Model answer: Server Components create a new kind of smart/dumb split at the module level. Server Components are "smart" — they can fetch data directly, access databases, read files, and use async/await. Client Components are the interactive UI layer — they handle state, effects, and event handlers. The key architectural change: the boundary is a module-level declaration ('use client'), not a runtime pattern. This means: data fetching moves from hooks to top-level async functions in Server Components; the props boundary between server and client must be serializable (no functions, no classes); and composition now has a constraint — Server Components can render Client Components but not vice versa (except through children). The practical architecture becomes: pages and layouts as Server Components (fetch data directly), interactive features as Client Components (forms, modals, real-time), and a clear serialization boundary between them. This often eliminates the need for loading states at the component level since data is available before render.
Q18. You're tasked with refactoring a 2000-line "god component" that's been in production for 3 years. What's your strategy?
Why interviewers ask: Testing real-world refactoring judgment and risk management.

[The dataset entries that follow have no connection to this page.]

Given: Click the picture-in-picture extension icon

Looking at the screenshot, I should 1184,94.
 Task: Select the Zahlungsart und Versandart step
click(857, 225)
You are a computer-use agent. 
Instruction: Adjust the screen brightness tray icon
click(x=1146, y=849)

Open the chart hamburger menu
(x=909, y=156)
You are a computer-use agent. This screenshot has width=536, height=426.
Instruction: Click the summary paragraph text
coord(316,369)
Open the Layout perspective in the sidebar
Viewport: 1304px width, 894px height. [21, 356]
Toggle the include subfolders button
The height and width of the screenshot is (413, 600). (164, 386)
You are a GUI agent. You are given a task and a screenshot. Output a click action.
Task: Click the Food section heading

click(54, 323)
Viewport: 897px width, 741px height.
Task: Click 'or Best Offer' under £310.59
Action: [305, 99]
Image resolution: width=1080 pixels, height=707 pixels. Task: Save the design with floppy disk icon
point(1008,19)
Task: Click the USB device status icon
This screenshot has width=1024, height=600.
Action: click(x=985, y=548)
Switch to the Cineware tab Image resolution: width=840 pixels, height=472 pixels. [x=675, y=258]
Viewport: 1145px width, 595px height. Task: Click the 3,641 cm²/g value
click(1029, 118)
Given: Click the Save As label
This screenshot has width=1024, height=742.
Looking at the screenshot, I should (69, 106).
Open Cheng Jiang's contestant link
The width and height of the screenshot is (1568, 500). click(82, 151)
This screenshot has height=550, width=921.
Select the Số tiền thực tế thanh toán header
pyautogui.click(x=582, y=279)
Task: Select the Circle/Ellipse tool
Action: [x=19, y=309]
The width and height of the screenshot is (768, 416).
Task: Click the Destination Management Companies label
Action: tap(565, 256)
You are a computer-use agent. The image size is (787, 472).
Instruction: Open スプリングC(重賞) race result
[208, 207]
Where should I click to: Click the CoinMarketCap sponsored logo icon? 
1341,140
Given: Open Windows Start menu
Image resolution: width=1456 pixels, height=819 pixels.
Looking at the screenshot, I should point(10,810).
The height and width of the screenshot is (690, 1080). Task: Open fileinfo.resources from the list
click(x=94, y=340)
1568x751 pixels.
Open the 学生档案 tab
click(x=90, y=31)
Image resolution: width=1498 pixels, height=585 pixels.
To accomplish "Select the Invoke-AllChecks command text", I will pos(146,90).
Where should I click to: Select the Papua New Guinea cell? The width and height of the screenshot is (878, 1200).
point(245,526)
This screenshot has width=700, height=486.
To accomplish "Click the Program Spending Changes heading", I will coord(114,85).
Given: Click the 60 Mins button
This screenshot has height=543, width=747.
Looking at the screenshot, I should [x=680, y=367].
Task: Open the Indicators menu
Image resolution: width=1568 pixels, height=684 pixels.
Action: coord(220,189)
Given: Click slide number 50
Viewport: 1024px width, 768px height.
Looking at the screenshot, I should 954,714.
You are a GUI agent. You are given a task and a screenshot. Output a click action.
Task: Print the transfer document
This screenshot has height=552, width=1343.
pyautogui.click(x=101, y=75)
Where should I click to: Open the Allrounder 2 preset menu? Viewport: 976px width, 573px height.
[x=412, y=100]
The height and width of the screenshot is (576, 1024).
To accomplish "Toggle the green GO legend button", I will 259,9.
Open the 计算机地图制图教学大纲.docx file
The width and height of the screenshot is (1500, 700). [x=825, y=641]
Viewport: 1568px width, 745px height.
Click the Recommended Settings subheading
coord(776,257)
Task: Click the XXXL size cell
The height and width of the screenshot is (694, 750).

Model answer: I'd approach this incrementally, not as a big-bang rewrite. Phase 1: Understand. Read the entire component, map responsibilities, identify state clusters, and trace the data flow. Write integration tests if none exist — these are my safety net. Phase 2: Extract utilities first. Pull out pure functions (calculations, formatting, validation) into utility files — zero risk, no behavior change. Phase 3: Extract custom hooks. Move each data-fetching effect and its associated state into a custom hook. The component calls the hook instead — same behavior, cleaner code. Phase 4: Extract leaf components bottom-up. Start with the innermost, most self-contained UI sections — these are easiest and safest. Phase 5: Create intermediate containers. Now that leaves are extracted, identify natural groupings and create mid-level components. Phase 6: The parent becomes a compositor — 20-30 lines that assembles child components and passes hooks' data to them. Throughout: make small PRs, one extraction per PR, run tests after each step, and never refactor while fixing bugs (or vice versa). If I break something, git revert immediately rather than debugging forward.